The silent night sky

The sky at night is the most merciful thing in the world. Every day I go through the same, repeated daylight hours. I know in the morning this is what I will hear:

"Izzy get up!"

"Take money for lunch Izzy!"

"Hiya Izzy!"

"How are you today Izzy?"

"Izzy!!!"

"Izzy did you hear?!"

"Help me with this Izzy!"

"A* as usual Izzy!"

"Izzy I just noticed I have this strange lump on my..."

"Izzy help I think I'm pregnant!"

"Izzy I need advice and guidance and support and kindness and wisdom and attention and I need it from you!"

That is the sound of each and every one my mornings. I always do it. I forfill their every need. Every. Time. I am powerless to do otherwise. In the afternoon it's not that different:

"Once again A* Izzy! You will be a great future.."
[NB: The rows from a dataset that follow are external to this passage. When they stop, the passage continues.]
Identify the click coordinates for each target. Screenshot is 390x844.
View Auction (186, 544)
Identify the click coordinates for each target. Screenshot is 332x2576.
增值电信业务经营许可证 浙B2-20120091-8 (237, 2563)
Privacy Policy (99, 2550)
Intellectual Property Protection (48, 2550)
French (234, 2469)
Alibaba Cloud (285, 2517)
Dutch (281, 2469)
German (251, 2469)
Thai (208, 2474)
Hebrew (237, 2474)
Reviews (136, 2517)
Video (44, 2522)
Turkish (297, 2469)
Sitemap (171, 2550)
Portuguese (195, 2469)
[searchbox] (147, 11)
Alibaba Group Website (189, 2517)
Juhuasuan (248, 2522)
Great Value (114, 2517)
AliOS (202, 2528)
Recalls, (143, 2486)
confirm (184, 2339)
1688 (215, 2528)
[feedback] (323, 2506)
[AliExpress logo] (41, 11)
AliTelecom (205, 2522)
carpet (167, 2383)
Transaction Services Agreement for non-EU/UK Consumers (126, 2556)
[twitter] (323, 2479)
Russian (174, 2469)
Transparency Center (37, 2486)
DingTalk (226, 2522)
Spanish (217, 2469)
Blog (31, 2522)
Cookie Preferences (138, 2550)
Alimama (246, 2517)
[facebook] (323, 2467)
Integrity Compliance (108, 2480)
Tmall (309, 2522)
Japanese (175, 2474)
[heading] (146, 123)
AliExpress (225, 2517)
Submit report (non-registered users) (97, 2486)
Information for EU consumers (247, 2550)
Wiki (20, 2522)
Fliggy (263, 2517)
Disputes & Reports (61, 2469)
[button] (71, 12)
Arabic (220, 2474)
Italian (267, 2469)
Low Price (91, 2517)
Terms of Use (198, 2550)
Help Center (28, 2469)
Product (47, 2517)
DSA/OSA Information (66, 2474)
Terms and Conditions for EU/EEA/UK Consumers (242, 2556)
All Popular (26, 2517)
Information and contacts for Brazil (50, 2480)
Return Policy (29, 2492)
"Izzy could you take a look at this?"

"Izzy we have some matters to attend to can you be in the staffroom at..."

"Izzy can you help me with my homework?"

"How was your day today Izzy?!"

"Do you want to go downtown with me Izzy?"
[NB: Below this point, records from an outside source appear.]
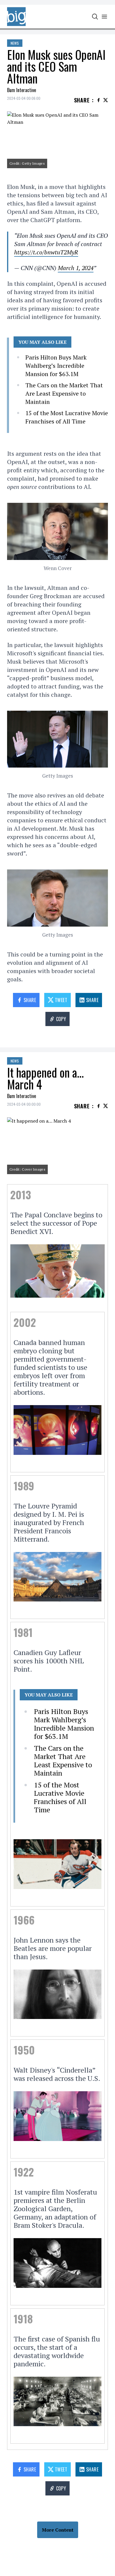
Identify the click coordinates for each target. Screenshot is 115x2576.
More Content (57, 2530)
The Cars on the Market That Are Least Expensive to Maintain (64, 393)
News (15, 43)
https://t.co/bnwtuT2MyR (46, 252)
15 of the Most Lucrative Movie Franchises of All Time (66, 417)
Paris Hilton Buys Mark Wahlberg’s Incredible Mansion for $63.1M (56, 365)
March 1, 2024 (75, 268)
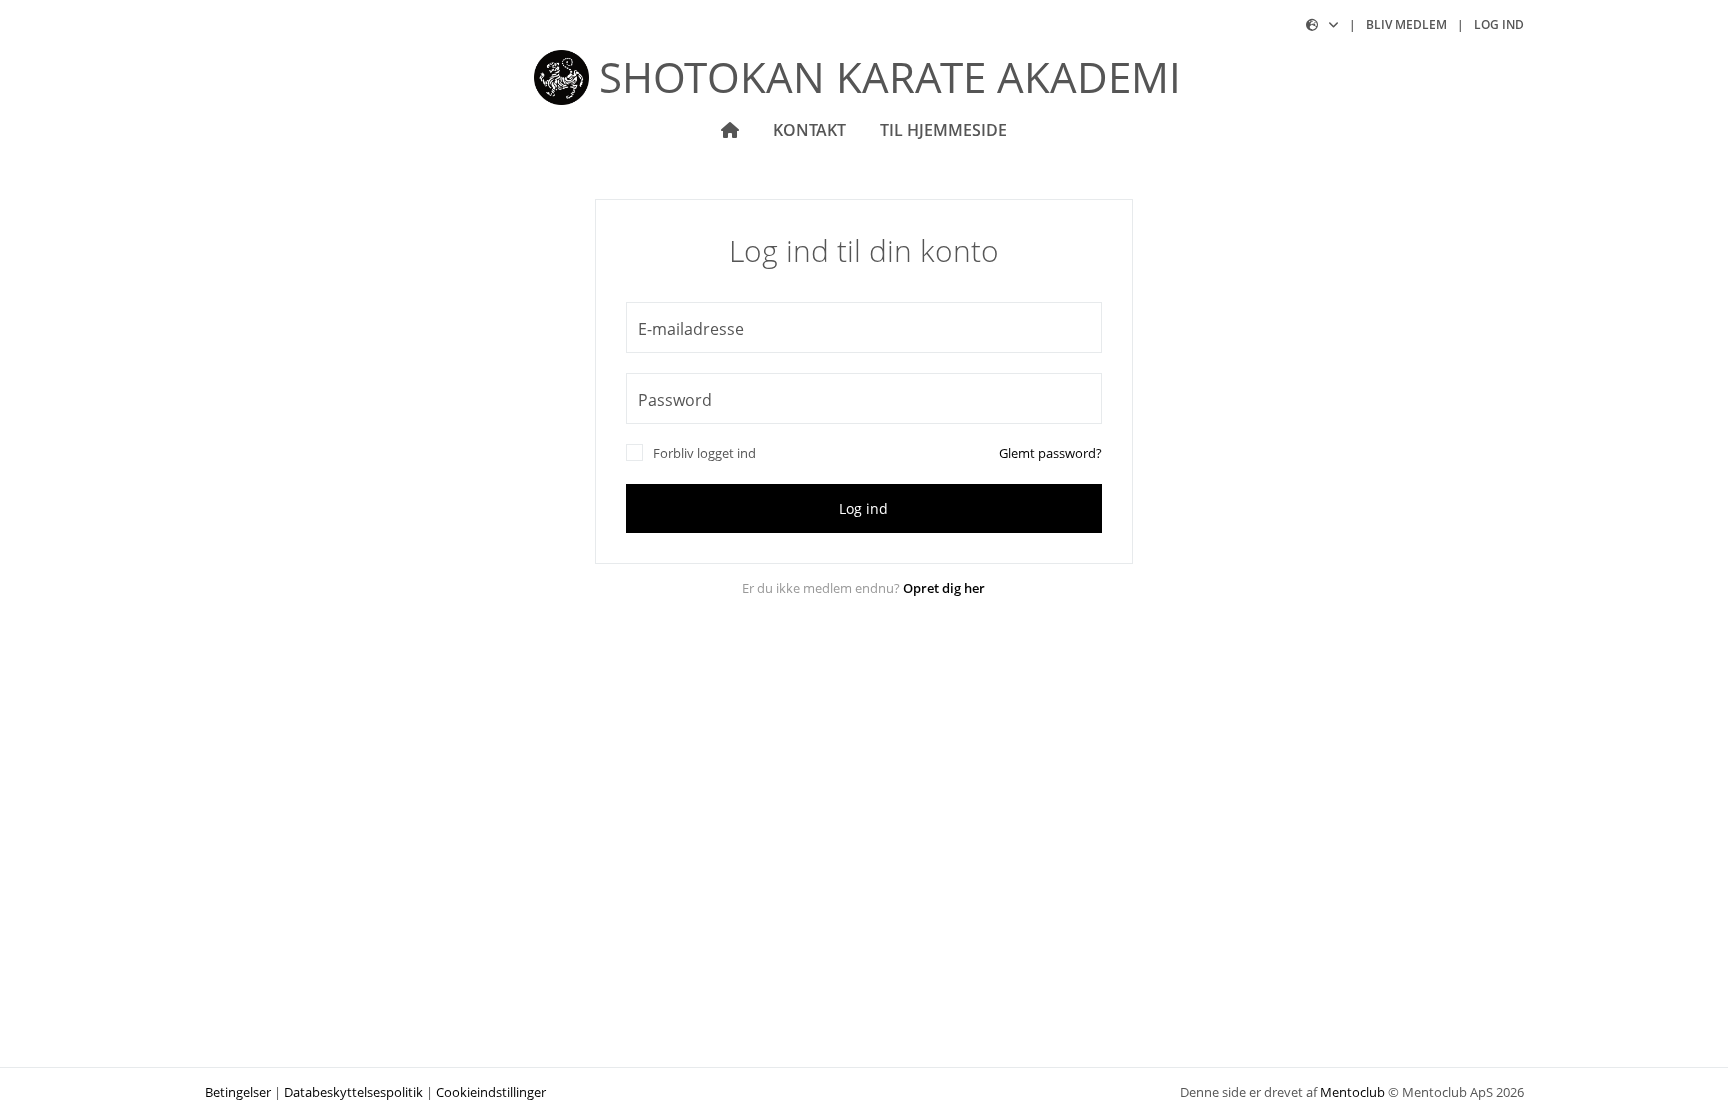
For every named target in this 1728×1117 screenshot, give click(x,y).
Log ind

"Hey Izzy does this dress suit me?"

"Izzy!!!!"

"Izzy help theres been a flood!"

"The whole world is resting on your shoulders Izzy and you need to look after it! Without your help our entire society will splinter Izzy!"

That is the sound of each of my afternoons. And I always do it. Every. Time. I listen to the figures and the issues and i block up the holes and put out the fires and rescue the cats and evaluate the outfits and answer the calls. I do it Every. Single. Day.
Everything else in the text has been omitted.